Ah, but on the mound, things were even. He was a big kid, and he threw hard, and he competed like every pitch was important. He was a big, bowlegged pitcher (Rays coach Lee Elia once told him he could walk over a fire hydrant and never know it.), and he'd battle you. He pitched for 11 seasons before his knees gave out, and the truth be told, it bothers him that he isn't pitching still.
"A lot of people had things a lot tougher than I did," Bosio said. "My parents are still alive. Some people can't say that."
There are pitchers in the game who can break your heart, large men with strong arms and tiny hearts and thick heads.
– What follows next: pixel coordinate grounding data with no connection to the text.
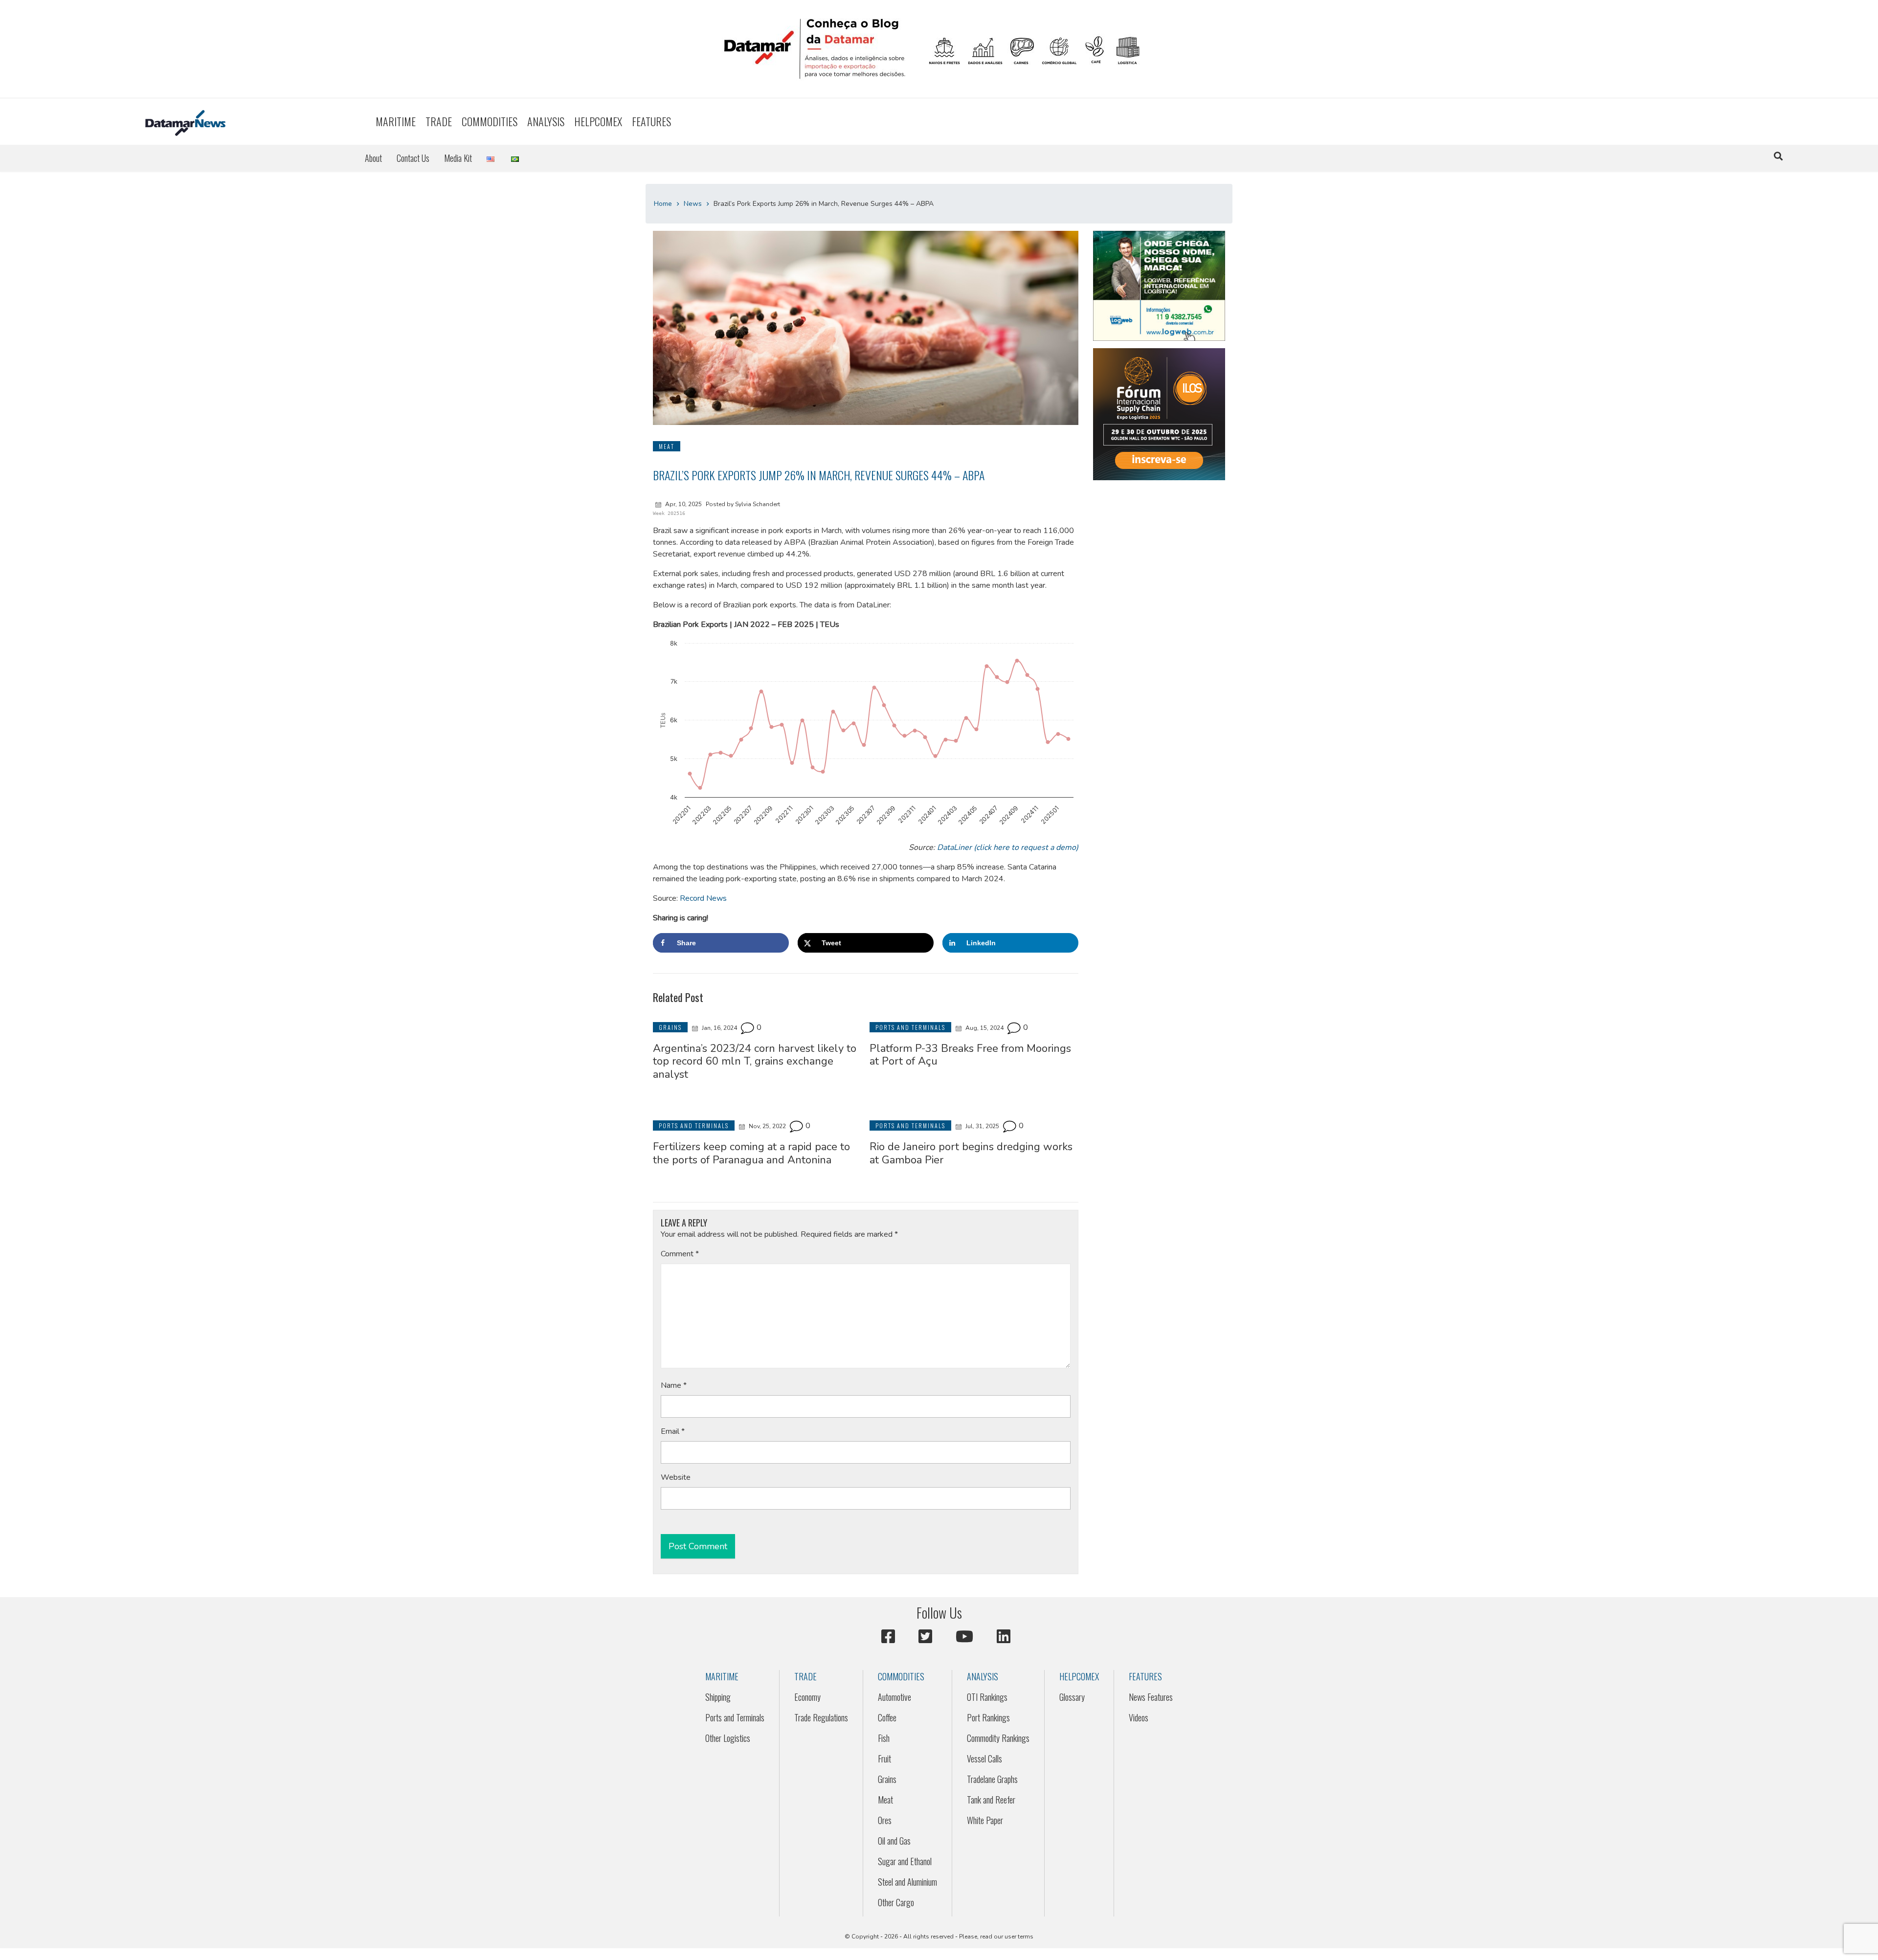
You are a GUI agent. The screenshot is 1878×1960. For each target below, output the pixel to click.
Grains (887, 1779)
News (693, 203)
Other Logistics (727, 1738)
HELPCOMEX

They will blow you away when things are going their way, but at the first sign of trouble, they give in.
"A lot of it goes back to how these guys were brought up," Bosio said. "What were they given? What did they have to earn? Did they have to fight through anything?"
He always had fight, Bosio. Piniella noticed it when Bosio pitched for him in Seattle.
"He was a blue-collar guy, and he pitched like it," Piniella said. "But he was a thinking man's pitcher. He always had an idea in the meetings about what to throw to a certain hitter, how to pitch a certain team. You knew, in due time, he'd be a good pitching coach."
He'd better be. With the Rays, Bosio has a staff that could have been purchased on a clearance rack. There is no ace. There is maybe a 10 of clubs and a handful of discards.
The entire staff earns $4-million. There are dozens of pitchers in the big leagues who make more. Is there someone here who can win 20? Put it this way: The starting rotation won 22 last season.
Hey, Johnny Sain couldn't be successful as the pitching coach for these guys. Heck, Merlin couldn't be successful.
Kennedy. Zambrano. Bierbrodt. Parque. Parris. Ah, the names just roll off your tongue, don't they? Despite it all, not once this spring did another pitching coach sidle up to Bosio and tell him he was jealous.
"No, usually what I heard was, "You have your work cut out for you,"' Bosio said. "And I told every one of them I wouldn't have it any other way. And I wouldn't. I want the biggest challenge. Because it's going to be that much sweeter when we get it done.
"We're going to be the ultimate underdog every time out. But baseball is baseball. If you keep your mistakes to a minimum, you can beat anybody. Payroll doesn't matter. Reputation doesn't matter. This is a new page of a new book in a new series."
On the other hand, ability does matter, and experience and pedigree and savvy and presence and resiliency. For Bosio, for the pitchers, there are a lot of strikes to be thrown before it can overcome all the disadvantages in the way.
As for Bosio?
If he really does have the toughest job in sports, isn't it good to know he's tough enough for the fight?